Dataset entries:

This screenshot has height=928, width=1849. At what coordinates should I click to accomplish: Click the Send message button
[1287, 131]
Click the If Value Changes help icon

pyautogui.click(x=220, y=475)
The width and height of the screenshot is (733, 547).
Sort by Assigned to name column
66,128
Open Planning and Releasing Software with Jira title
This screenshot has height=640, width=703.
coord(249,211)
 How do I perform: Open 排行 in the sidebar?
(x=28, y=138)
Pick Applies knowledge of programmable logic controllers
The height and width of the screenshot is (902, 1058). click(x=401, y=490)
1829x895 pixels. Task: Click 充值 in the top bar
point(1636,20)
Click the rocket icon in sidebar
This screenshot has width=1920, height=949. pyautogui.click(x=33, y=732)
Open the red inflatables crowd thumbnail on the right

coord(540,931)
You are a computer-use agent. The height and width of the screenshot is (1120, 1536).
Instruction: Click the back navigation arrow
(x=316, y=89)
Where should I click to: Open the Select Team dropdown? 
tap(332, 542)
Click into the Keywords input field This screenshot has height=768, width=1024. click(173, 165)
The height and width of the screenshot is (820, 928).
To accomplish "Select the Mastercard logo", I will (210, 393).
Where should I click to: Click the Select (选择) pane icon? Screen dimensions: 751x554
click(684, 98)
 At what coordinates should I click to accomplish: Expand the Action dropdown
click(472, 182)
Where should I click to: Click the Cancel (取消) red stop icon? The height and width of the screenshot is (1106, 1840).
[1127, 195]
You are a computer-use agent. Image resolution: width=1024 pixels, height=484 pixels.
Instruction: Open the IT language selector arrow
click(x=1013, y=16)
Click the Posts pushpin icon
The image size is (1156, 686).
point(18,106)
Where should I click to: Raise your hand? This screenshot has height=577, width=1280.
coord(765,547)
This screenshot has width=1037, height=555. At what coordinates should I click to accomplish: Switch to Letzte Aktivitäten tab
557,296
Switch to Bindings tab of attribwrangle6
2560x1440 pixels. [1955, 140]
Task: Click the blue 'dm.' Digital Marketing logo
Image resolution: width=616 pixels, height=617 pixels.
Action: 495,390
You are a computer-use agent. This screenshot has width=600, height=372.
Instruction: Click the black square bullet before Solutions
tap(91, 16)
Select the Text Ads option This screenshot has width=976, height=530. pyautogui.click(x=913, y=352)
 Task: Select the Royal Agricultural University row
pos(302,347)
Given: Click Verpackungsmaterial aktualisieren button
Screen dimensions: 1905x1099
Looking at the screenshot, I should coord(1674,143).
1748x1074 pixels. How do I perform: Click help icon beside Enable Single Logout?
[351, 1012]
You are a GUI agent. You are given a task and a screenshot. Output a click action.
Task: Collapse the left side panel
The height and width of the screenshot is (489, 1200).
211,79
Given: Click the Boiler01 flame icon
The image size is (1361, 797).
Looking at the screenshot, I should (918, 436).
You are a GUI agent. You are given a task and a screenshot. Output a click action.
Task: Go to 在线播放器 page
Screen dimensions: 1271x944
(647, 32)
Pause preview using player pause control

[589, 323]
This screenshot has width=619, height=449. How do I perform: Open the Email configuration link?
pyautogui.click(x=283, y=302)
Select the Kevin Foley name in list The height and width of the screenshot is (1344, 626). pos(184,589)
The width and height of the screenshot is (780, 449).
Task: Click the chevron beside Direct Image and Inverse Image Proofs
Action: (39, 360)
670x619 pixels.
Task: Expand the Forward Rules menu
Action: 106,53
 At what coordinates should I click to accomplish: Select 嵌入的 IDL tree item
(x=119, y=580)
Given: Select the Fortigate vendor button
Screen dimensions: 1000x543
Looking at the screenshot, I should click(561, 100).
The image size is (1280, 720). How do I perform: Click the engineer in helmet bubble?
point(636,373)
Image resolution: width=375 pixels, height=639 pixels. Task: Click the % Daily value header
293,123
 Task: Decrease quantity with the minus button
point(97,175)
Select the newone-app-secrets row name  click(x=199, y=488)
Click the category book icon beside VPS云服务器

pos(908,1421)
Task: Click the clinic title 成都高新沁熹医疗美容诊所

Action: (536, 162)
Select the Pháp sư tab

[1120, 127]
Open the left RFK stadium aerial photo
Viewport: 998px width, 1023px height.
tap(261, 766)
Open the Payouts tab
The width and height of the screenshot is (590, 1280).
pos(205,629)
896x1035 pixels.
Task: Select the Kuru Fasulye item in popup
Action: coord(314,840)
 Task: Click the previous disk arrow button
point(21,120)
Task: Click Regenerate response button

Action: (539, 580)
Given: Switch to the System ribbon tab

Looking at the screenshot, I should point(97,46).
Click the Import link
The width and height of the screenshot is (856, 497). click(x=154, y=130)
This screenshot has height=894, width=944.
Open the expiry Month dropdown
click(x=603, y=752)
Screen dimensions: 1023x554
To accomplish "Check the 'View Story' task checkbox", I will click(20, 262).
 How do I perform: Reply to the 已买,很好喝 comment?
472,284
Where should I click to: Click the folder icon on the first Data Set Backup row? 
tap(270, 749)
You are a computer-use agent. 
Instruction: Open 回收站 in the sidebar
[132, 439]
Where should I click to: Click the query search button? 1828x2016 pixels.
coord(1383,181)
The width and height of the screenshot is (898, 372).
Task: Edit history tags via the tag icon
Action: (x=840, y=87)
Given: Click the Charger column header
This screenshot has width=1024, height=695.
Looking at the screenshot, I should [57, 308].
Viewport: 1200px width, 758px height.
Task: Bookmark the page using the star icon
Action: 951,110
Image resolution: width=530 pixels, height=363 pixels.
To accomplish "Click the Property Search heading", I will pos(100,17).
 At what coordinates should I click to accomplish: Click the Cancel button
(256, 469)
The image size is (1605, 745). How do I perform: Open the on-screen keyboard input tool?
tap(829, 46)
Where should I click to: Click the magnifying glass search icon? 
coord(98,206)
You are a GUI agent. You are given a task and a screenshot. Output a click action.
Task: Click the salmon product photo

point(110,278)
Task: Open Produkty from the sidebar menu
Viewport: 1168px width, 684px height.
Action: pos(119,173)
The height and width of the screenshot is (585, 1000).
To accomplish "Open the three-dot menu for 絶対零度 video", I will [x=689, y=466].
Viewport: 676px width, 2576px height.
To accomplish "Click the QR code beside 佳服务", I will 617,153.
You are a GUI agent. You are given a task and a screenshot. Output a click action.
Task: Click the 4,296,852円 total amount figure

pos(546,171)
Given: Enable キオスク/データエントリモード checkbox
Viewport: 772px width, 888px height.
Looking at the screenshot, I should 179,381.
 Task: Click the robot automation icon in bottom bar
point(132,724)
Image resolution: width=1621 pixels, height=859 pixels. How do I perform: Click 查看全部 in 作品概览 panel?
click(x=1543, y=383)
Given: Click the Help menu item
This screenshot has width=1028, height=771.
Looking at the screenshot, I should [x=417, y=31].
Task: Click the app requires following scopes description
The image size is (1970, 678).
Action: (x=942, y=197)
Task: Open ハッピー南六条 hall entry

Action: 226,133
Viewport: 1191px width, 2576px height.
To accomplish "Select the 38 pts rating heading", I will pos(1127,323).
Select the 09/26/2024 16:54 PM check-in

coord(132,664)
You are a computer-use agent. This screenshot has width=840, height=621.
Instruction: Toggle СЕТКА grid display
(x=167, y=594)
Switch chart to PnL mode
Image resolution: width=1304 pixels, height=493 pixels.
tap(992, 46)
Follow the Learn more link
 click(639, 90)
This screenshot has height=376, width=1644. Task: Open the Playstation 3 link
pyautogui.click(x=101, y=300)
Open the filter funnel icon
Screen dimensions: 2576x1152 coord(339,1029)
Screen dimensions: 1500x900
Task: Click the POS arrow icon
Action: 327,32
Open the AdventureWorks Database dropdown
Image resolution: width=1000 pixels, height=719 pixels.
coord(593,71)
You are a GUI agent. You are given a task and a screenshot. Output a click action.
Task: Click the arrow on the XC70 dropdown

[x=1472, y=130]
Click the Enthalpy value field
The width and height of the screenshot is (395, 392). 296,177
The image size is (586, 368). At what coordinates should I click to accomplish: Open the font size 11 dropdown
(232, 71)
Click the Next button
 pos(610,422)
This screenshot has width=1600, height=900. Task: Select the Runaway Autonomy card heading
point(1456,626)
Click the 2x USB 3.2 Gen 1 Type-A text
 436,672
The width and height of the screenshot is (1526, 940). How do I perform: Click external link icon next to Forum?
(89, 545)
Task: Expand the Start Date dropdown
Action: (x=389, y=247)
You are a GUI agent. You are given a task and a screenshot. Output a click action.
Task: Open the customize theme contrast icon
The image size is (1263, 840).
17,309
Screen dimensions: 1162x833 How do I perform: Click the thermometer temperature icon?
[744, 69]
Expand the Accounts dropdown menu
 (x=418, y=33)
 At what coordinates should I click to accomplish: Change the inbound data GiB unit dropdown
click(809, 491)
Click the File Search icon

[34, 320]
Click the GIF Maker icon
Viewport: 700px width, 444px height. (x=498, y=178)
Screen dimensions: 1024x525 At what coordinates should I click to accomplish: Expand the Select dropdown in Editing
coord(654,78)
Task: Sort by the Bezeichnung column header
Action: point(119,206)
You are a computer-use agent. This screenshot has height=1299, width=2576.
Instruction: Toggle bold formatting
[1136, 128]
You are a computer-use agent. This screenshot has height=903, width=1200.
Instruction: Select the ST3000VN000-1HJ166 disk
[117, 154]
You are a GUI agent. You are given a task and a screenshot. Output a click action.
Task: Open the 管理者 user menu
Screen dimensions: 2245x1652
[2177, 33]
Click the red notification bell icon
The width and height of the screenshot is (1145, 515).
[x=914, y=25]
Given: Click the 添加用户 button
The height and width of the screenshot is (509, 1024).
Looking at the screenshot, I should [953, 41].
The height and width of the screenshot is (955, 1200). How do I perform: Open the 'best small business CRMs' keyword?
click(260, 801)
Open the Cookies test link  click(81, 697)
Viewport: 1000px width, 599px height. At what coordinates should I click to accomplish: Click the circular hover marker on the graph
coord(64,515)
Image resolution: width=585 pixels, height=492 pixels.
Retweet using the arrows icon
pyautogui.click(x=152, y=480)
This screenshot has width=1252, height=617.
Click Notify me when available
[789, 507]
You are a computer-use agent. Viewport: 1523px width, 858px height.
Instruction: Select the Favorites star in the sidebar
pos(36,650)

* REQUIRED WORK *
Write down exactly the span of lines above from the one containing "The image size is (1605, 745)." to the one containing "Viewport: 676px width, 2576px height.", both ends included.

* SOLUTION TO THE EXERCISE *
The image size is (1605, 745). How do I perform: Open the on-screen keyboard input tool?
tap(829, 46)
Where should I click to: Click the magnifying glass search icon? 
coord(98,206)
You are a GUI agent. You are given a task and a screenshot. Output a click action.
Task: Click the salmon product photo

point(110,278)
Task: Open Produkty from the sidebar menu
Viewport: 1168px width, 684px height.
Action: pos(119,173)
The height and width of the screenshot is (585, 1000).
To accomplish "Open the three-dot menu for 絶対零度 video", I will [x=689, y=466].
Viewport: 676px width, 2576px height.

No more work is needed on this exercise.